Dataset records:
---------------

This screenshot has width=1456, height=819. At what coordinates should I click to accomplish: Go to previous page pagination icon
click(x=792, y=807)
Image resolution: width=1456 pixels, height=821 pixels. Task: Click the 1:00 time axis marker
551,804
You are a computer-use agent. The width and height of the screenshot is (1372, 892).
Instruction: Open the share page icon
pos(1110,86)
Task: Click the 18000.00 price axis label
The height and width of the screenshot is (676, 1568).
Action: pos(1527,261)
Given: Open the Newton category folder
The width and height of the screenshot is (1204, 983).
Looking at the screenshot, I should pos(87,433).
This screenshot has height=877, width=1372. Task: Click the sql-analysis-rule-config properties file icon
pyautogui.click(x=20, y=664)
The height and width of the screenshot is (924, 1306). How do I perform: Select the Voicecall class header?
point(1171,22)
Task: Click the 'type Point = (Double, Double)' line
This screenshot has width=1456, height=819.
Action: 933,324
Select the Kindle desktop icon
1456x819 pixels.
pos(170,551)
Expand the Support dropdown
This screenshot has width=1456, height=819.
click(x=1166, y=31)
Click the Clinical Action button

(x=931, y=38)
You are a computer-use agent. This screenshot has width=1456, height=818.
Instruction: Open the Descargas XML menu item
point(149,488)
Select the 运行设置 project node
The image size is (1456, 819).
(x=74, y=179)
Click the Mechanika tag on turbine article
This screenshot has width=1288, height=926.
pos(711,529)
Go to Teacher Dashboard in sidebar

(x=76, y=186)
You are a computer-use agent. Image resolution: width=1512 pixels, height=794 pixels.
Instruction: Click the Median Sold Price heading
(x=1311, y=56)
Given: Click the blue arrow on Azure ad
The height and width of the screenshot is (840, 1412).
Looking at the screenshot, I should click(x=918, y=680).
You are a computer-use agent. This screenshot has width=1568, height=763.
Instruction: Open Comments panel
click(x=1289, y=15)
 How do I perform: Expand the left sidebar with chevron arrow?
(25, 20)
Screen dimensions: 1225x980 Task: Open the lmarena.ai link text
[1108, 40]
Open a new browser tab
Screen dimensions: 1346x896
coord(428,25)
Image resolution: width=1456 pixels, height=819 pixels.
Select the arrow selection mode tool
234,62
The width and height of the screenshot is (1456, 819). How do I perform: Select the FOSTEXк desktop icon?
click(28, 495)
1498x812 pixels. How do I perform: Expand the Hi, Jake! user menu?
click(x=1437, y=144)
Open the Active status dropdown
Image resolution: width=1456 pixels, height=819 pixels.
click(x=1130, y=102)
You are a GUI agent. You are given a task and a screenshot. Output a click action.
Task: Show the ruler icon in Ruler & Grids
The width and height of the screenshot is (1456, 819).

---------------

◆ **Exercise**:
Filter the records above for the string "agent" and copy each matching line.

◆ **Written solution**:
You are a computer-use agent. The width and height of the screenshot is (1372, 892).
You are a computer-use agent. This screenshot has width=1456, height=818.
You are a computer-use agent. Image resolution: width=1512 pixels, height=794 pixels.
You are a computer-use agent. This screenshot has width=1568, height=763.
You are a GUI agent. You are given a task and a screenshot. Output a click action.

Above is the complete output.